EXERCISE OBJECTIVE
Repeat each entry word for word; the images are not part of the copy.

Saved data entries

• • •

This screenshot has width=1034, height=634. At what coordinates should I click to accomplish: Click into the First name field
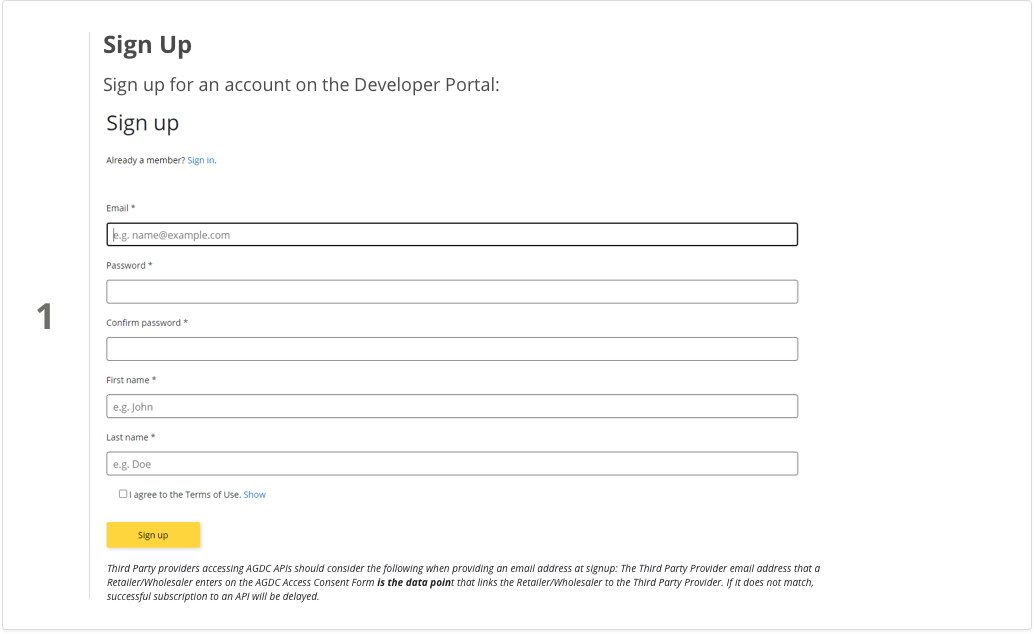pyautogui.click(x=452, y=406)
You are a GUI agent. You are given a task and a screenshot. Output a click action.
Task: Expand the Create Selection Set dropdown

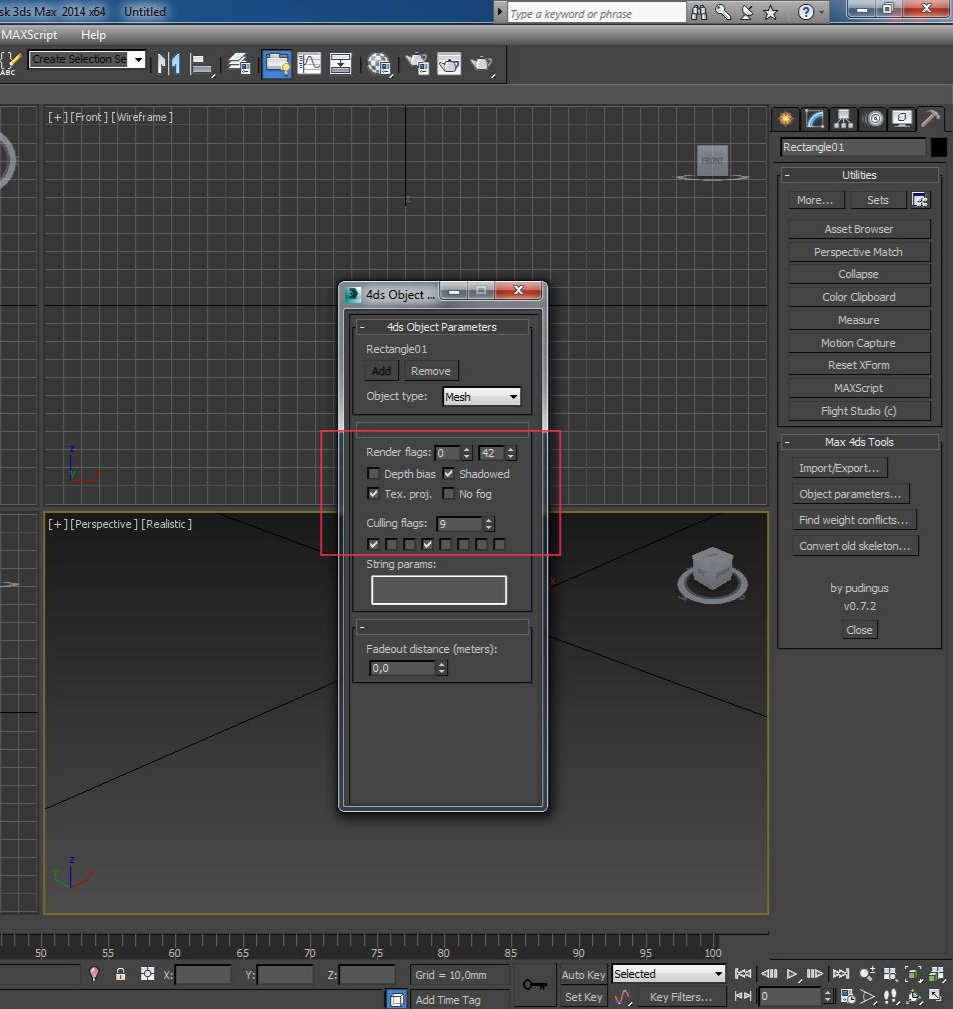(x=138, y=60)
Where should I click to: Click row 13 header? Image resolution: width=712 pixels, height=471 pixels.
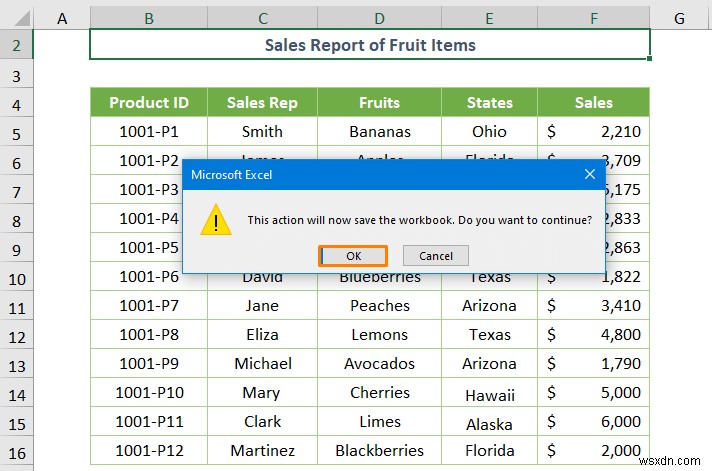coord(17,364)
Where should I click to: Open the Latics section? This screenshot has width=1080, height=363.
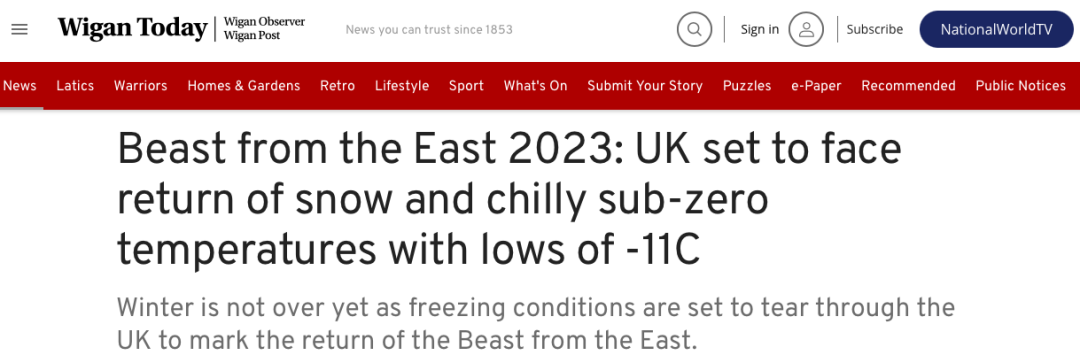(75, 86)

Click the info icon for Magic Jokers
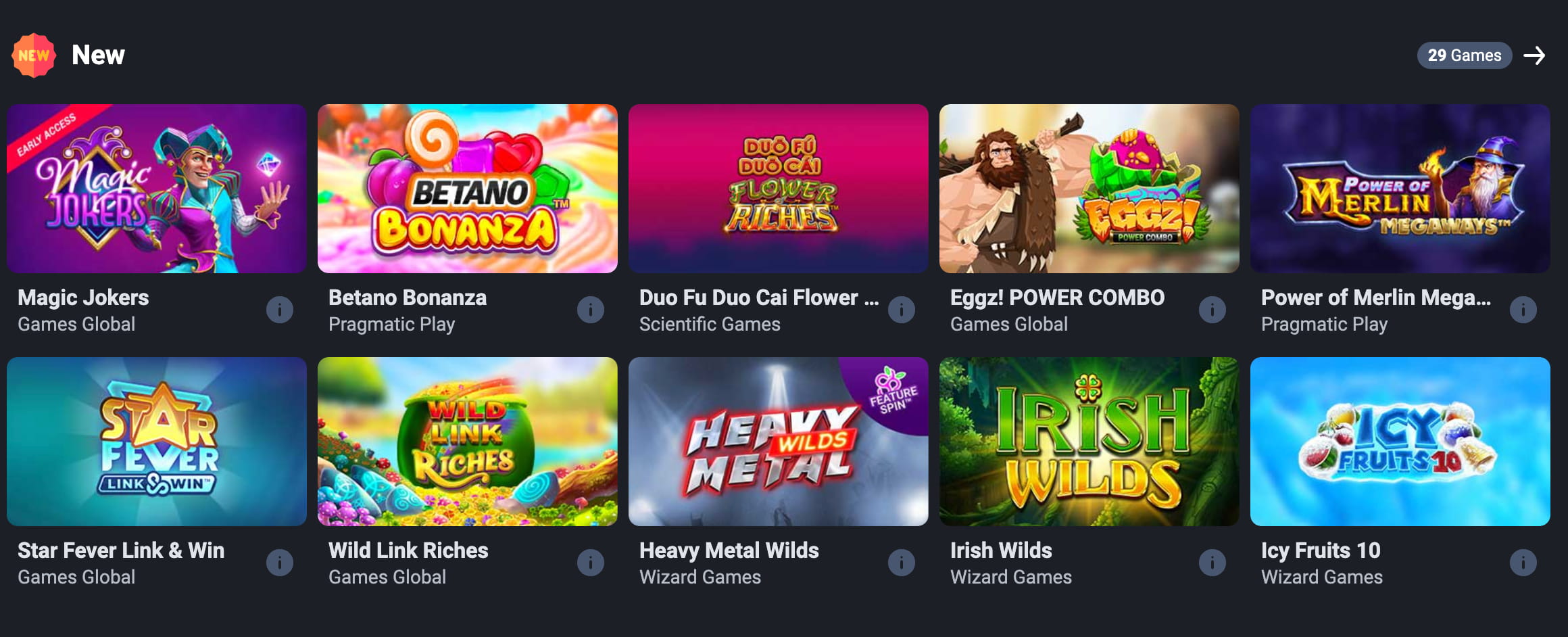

• • •

RESPONSE AREA
This screenshot has width=1034, height=634. At what coordinates should I click to accomplish: Click into the First name field
pyautogui.click(x=452, y=406)
You are a GUI agent. You are given a task and a screenshot. Output a click action.
Task: Expand the Create Selection Set dropdown

(x=138, y=60)
Where should I click to: Click row 13 header? Image resolution: width=712 pixels, height=471 pixels.
coord(17,364)
Where should I click to: Open the Latics section? This screenshot has width=1080, height=363.
(75, 86)

Click the info icon for Magic Jokers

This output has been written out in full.